You can use a with clause where you can coalesce the columns where nulls are expected. Alternatively, you can use coalesce in the select statement prior to the UNPIVOT block.
And don't forget to alias with the original column name (Not following won't break or violate the rule but would save some time for coffee).
Select ID, theValue, column_name
From
(select ID,
coalesce(CAST([TheColumnToCompare] AS VarChar(1000)), '') as TheColumnToCompare
from MyView
where The_Date = '04/30/2009'
) MA
UNPIVOT
(theValue FOR column_name IN
([TheColumnToCompare])
) AS unpvt
OR
WITH TEMP1 as (
select ID,
coalesce(CAST([TheColumnToCompare] AS VarChar(1000)), '') as TheColumnToCompare
from MyView
where The_Date = '04/30/2009'
)
Select ID, theValue, column_name
From
(select ID, TheColumnToCompare
from MyView
where The_Date = '04/30/2009'
) MA
UNPIVOT
(theValue FOR column_name IN
([TheColumnToCompare])
) AS unpvt
I had your same problem and this is
my quick and dirty solution :
your query :
select
Month,Name,value
from TableName
unpivot
(
Value for Name in (Col_1,Col_2,Col_3,Col_4,Col_5
)
) u
replace with :
select Month,Name,value from
( select
isnull(Month,'no-data') as Month,
isnull(Name,'no-data') as Name,
isnull(value,'no-data') as value from TableName
) as T1
unpivot
(
Value
for Name in (Col_1,Col_2,Col_3,Col_4,Col_5)
) u
ok the null value is replaced with a string, but all rows will be returned !!

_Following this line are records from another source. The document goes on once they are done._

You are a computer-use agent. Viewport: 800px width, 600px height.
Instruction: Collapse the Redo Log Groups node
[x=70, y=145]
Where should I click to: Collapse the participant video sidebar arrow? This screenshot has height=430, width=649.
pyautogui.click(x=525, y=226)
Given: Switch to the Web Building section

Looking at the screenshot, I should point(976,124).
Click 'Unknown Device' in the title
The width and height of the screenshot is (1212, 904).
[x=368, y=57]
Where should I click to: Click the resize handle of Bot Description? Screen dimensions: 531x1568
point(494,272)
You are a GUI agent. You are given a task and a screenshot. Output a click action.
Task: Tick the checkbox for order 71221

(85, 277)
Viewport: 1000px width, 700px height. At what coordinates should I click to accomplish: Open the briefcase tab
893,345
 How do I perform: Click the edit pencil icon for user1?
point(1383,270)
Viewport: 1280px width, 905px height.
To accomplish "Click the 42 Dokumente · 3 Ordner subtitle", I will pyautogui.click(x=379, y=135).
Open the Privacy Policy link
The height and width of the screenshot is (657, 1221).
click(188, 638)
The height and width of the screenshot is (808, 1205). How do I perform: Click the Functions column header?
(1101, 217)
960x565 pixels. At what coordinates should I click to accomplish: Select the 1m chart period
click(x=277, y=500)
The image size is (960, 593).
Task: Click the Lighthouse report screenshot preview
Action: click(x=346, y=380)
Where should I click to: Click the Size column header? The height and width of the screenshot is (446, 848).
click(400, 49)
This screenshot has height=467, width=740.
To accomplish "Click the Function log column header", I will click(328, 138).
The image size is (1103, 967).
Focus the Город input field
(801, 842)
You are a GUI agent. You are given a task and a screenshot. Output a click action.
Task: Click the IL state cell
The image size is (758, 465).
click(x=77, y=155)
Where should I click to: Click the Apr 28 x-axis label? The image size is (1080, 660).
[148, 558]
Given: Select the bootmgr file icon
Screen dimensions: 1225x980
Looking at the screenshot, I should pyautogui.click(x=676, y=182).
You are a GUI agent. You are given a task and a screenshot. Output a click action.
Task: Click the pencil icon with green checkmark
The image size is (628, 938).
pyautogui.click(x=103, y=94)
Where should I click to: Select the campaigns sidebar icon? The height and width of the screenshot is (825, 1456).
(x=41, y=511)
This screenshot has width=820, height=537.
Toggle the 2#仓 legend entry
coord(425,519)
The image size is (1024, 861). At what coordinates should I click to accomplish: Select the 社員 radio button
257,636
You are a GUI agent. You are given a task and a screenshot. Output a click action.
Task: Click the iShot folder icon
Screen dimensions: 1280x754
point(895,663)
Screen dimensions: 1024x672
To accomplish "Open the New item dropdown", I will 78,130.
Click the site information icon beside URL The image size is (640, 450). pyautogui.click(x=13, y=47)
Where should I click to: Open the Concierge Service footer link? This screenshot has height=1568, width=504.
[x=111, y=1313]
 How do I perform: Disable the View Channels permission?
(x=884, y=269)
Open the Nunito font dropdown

ISNULL is half the answer. Use NULLIF to translate back to NULL. E.g.
DECLARE #temp TABLE(
Foo varchar(50),
Bar varchar(50) NULL
);
INSERT INTO #temp( Foo,Bar )VALUES( 'licious',NULL );
SELECT * FROM #temp;
SELECT
Col,
NULLIF( Val,'0Null' ) AS Val
FROM(
SELECT
Foo,
ISNULL( Bar,'0Null' ) AS Bar
FROM
#temp
) AS t
UNPIVOT(
Val FOR Col IN(
Foo,
Bar
)
) up;
Here I use "0Null" as my intermediate value. You can use anything you like. However, you risk collision with user input if you choose something real-world like "Null". Garbage works fine "!##34())0" but may be more confusing to future coders. I am sure you get the picture.